(Data entries)
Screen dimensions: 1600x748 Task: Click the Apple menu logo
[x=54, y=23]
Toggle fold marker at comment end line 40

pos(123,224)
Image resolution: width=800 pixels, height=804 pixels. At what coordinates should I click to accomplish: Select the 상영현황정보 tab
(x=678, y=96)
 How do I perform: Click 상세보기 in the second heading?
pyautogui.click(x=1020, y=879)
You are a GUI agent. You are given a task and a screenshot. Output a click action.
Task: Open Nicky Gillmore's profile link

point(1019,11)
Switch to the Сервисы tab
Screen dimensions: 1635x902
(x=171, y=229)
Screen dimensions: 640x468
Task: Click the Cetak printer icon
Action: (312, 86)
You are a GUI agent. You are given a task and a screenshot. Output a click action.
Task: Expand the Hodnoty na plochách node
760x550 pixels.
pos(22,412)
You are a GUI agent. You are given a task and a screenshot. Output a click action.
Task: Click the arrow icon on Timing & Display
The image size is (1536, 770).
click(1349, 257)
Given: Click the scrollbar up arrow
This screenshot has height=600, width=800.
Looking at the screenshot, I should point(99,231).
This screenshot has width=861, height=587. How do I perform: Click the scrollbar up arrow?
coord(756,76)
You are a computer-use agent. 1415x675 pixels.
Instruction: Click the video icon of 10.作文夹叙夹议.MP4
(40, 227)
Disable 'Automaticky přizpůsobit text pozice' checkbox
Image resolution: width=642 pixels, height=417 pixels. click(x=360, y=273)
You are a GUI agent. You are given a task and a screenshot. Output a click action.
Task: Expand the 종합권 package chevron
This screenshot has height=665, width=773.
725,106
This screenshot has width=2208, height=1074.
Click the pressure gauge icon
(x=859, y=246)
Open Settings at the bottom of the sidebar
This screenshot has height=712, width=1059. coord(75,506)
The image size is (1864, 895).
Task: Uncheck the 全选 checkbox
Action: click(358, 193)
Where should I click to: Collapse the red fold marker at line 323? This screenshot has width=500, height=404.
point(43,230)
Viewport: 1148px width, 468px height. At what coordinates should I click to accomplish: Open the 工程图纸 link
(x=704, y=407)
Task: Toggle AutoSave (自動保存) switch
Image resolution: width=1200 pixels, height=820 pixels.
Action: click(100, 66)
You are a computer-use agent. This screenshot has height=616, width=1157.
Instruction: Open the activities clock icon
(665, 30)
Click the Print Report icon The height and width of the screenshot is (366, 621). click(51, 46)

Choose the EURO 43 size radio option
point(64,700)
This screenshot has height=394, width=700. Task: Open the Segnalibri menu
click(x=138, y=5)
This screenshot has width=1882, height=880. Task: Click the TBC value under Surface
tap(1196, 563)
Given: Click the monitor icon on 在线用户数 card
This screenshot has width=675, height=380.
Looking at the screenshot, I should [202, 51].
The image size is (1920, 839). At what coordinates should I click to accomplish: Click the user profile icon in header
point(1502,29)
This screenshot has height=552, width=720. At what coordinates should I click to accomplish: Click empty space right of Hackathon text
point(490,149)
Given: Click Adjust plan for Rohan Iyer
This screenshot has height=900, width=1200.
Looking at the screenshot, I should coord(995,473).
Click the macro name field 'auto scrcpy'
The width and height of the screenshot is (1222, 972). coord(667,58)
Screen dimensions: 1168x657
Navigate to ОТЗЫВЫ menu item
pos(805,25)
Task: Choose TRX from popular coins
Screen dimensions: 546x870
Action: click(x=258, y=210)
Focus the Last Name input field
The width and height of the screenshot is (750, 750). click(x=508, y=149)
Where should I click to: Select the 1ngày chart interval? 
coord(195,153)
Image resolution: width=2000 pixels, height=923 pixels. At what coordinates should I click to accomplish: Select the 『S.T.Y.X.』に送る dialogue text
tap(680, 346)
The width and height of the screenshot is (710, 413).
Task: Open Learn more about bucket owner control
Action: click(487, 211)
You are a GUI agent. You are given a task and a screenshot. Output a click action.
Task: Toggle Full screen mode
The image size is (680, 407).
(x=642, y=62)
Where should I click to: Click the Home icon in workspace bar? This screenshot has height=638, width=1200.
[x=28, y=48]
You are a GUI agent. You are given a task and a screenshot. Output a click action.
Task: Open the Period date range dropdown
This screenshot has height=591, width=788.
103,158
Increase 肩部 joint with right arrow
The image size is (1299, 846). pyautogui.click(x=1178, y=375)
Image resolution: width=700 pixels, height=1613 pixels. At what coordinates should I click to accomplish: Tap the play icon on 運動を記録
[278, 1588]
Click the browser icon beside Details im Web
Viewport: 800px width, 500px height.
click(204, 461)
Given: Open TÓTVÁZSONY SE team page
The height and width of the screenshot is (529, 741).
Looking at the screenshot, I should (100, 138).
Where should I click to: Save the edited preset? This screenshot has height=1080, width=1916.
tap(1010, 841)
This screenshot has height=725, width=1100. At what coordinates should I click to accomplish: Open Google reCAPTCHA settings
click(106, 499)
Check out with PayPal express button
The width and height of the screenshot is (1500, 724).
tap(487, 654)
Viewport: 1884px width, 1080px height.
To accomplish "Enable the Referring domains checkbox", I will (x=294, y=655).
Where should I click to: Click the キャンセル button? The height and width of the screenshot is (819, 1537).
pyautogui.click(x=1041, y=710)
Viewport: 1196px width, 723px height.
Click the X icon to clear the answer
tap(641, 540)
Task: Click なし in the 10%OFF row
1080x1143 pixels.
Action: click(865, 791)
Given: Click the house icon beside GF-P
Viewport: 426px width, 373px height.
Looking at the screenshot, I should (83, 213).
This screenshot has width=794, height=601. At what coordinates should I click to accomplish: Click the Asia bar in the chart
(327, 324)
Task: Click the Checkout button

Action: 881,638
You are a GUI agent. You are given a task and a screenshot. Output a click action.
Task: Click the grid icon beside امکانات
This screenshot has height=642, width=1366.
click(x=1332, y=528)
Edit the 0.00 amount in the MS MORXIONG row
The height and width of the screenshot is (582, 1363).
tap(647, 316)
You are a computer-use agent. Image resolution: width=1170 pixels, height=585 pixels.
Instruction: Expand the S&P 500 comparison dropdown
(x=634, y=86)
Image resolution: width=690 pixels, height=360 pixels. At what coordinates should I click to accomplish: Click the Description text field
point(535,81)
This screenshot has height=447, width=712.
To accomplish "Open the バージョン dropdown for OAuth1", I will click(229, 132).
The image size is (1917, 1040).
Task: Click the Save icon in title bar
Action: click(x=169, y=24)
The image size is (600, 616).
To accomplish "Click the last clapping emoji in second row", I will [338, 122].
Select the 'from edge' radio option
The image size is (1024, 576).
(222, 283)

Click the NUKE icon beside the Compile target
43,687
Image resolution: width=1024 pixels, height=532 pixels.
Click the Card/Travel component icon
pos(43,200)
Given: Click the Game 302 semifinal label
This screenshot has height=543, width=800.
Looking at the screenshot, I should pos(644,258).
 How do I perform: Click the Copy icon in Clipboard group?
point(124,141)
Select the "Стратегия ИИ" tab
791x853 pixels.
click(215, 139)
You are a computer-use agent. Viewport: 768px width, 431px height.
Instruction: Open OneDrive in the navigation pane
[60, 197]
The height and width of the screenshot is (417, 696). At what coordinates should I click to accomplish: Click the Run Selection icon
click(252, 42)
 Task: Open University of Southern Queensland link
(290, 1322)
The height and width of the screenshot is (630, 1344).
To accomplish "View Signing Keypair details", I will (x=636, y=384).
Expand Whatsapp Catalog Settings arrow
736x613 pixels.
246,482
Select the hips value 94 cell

YOUR GOAL — Could you retype all of the records above exactly as they appear?

SOLUTION FOR THIS TASK —
Screen dimensions: 1600x748 Task: Click the Apple menu logo
[x=54, y=23]
Toggle fold marker at comment end line 40

pos(123,224)
Image resolution: width=800 pixels, height=804 pixels. At what coordinates should I click to accomplish: Select the 상영현황정보 tab
(x=678, y=96)
 How do I perform: Click 상세보기 in the second heading?
pyautogui.click(x=1020, y=879)
You are a GUI agent. You are given a task and a screenshot. Output a click action.
Task: Open Nicky Gillmore's profile link

point(1019,11)
Switch to the Сервисы tab
Screen dimensions: 1635x902
(x=171, y=229)
Screen dimensions: 640x468
Task: Click the Cetak printer icon
Action: (312, 86)
You are a GUI agent. You are given a task and a screenshot. Output a click action.
Task: Expand the Hodnoty na plochách node
760x550 pixels.
pos(22,412)
You are a GUI agent. You are given a task and a screenshot. Output a click action.
Task: Click the arrow icon on Timing & Display
The image size is (1536, 770).
click(1349, 257)
Given: Click the scrollbar up arrow
This screenshot has height=600, width=800.
Looking at the screenshot, I should point(99,231).
This screenshot has width=861, height=587. How do I perform: Click the scrollbar up arrow?
coord(756,76)
You are a computer-use agent. 1415x675 pixels.
Instruction: Click the video icon of 10.作文夹叙夹议.MP4
(40, 227)
Disable 'Automaticky přizpůsobit text pozice' checkbox
Image resolution: width=642 pixels, height=417 pixels. click(x=360, y=273)
You are a GUI agent. You are given a task and a screenshot. Output a click action.
Task: Expand the 종합권 package chevron
This screenshot has height=665, width=773.
725,106
This screenshot has width=2208, height=1074.
Click the pressure gauge icon
(x=859, y=246)
Open Settings at the bottom of the sidebar
This screenshot has height=712, width=1059. coord(75,506)
The image size is (1864, 895).
Task: Uncheck the 全选 checkbox
Action: click(358, 193)
Where should I click to: Collapse the red fold marker at line 323? This screenshot has width=500, height=404.
point(43,230)
Viewport: 1148px width, 468px height. At what coordinates should I click to accomplish: Open the 工程图纸 link
(x=704, y=407)
Task: Toggle AutoSave (自動保存) switch
Image resolution: width=1200 pixels, height=820 pixels.
Action: click(100, 66)
You are a computer-use agent. This screenshot has height=616, width=1157.
Instruction: Open the activities clock icon
(665, 30)
Click the Print Report icon The height and width of the screenshot is (366, 621). click(51, 46)

Choose the EURO 43 size radio option
point(64,700)
This screenshot has height=394, width=700. Task: Open the Segnalibri menu
click(x=138, y=5)
This screenshot has width=1882, height=880. Task: Click the TBC value under Surface
tap(1196, 563)
Given: Click the monitor icon on 在线用户数 card
This screenshot has width=675, height=380.
Looking at the screenshot, I should [202, 51].
The image size is (1920, 839). At what coordinates should I click to accomplish: Click the user profile icon in header
point(1502,29)
This screenshot has height=552, width=720. At what coordinates should I click to accomplish: Click empty space right of Hackathon text
point(490,149)
Given: Click Adjust plan for Rohan Iyer
This screenshot has height=900, width=1200.
Looking at the screenshot, I should coord(995,473).
Click the macro name field 'auto scrcpy'
The width and height of the screenshot is (1222, 972). coord(667,58)
Screen dimensions: 1168x657
Navigate to ОТЗЫВЫ menu item
pos(805,25)
Task: Choose TRX from popular coins
Screen dimensions: 546x870
Action: click(x=258, y=210)
Focus the Last Name input field
The width and height of the screenshot is (750, 750). click(x=508, y=149)
Where should I click to: Select the 1ngày chart interval? 
coord(195,153)
Image resolution: width=2000 pixels, height=923 pixels. At what coordinates should I click to accomplish: Select the 『S.T.Y.X.』に送る dialogue text
tap(680, 346)
The width and height of the screenshot is (710, 413).
Task: Open Learn more about bucket owner control
Action: click(487, 211)
You are a GUI agent. You are given a task and a screenshot. Output a click action.
Task: Toggle Full screen mode
The image size is (680, 407).
(x=642, y=62)
Where should I click to: Click the Home icon in workspace bar? This screenshot has height=638, width=1200.
[x=28, y=48]
You are a GUI agent. You are given a task and a screenshot. Output a click action.
Task: Open the Period date range dropdown
This screenshot has height=591, width=788.
103,158
Increase 肩部 joint with right arrow
The image size is (1299, 846). pyautogui.click(x=1178, y=375)
Image resolution: width=700 pixels, height=1613 pixels. At what coordinates should I click to accomplish: Tap the play icon on 運動を記録
[278, 1588]
Click the browser icon beside Details im Web
Viewport: 800px width, 500px height.
click(204, 461)
Given: Open TÓTVÁZSONY SE team page
The height and width of the screenshot is (529, 741).
Looking at the screenshot, I should (100, 138).
Where should I click to: Save the edited preset? This screenshot has height=1080, width=1916.
tap(1010, 841)
This screenshot has height=725, width=1100. At what coordinates should I click to accomplish: Open Google reCAPTCHA settings
click(106, 499)
Check out with PayPal express button
The width and height of the screenshot is (1500, 724).
tap(487, 654)
Viewport: 1884px width, 1080px height.
To accomplish "Enable the Referring domains checkbox", I will (x=294, y=655).
Where should I click to: Click the キャンセル button? The height and width of the screenshot is (819, 1537).
pyautogui.click(x=1041, y=710)
Viewport: 1196px width, 723px height.
Click the X icon to clear the answer
tap(641, 540)
Task: Click なし in the 10%OFF row
1080x1143 pixels.
Action: click(865, 791)
Given: Click the house icon beside GF-P
Viewport: 426px width, 373px height.
Looking at the screenshot, I should (83, 213).
This screenshot has width=794, height=601. At what coordinates should I click to accomplish: Click the Asia bar in the chart
(327, 324)
Task: Click the Checkout button

Action: 881,638
You are a GUI agent. You are given a task and a screenshot. Output a click action.
Task: Click the grid icon beside امکانات
This screenshot has height=642, width=1366.
click(x=1332, y=528)
Edit the 0.00 amount in the MS MORXIONG row
The height and width of the screenshot is (582, 1363).
tap(647, 316)
You are a computer-use agent. Image resolution: width=1170 pixels, height=585 pixels.
Instruction: Expand the S&P 500 comparison dropdown
(x=634, y=86)
Image resolution: width=690 pixels, height=360 pixels. At what coordinates should I click to accomplish: Click the Description text field
point(535,81)
This screenshot has height=447, width=712.
To accomplish "Open the バージョン dropdown for OAuth1", I will click(229, 132).
The image size is (1917, 1040).
Task: Click the Save icon in title bar
Action: click(x=169, y=24)
The image size is (600, 616).
To accomplish "Click the last clapping emoji in second row", I will [338, 122].
Select the 'from edge' radio option
The image size is (1024, 576).
(222, 283)

Click the NUKE icon beside the Compile target
43,687
Image resolution: width=1024 pixels, height=532 pixels.
Click the Card/Travel component icon
pos(43,200)
Given: Click the Game 302 semifinal label
This screenshot has height=543, width=800.
Looking at the screenshot, I should pos(644,258).
 How do I perform: Click the Copy icon in Clipboard group?
point(124,141)
Select the "Стратегия ИИ" tab
791x853 pixels.
click(215, 139)
You are a computer-use agent. Viewport: 768px width, 431px height.
Instruction: Open OneDrive in the navigation pane
[60, 197]
The height and width of the screenshot is (417, 696). At what coordinates should I click to accomplish: Click the Run Selection icon
click(252, 42)
 Task: Open University of Southern Queensland link
(290, 1322)
The height and width of the screenshot is (630, 1344).
To accomplish "View Signing Keypair details", I will (x=636, y=384).
Expand Whatsapp Catalog Settings arrow
736x613 pixels.
246,482
Select the hips value 94 cell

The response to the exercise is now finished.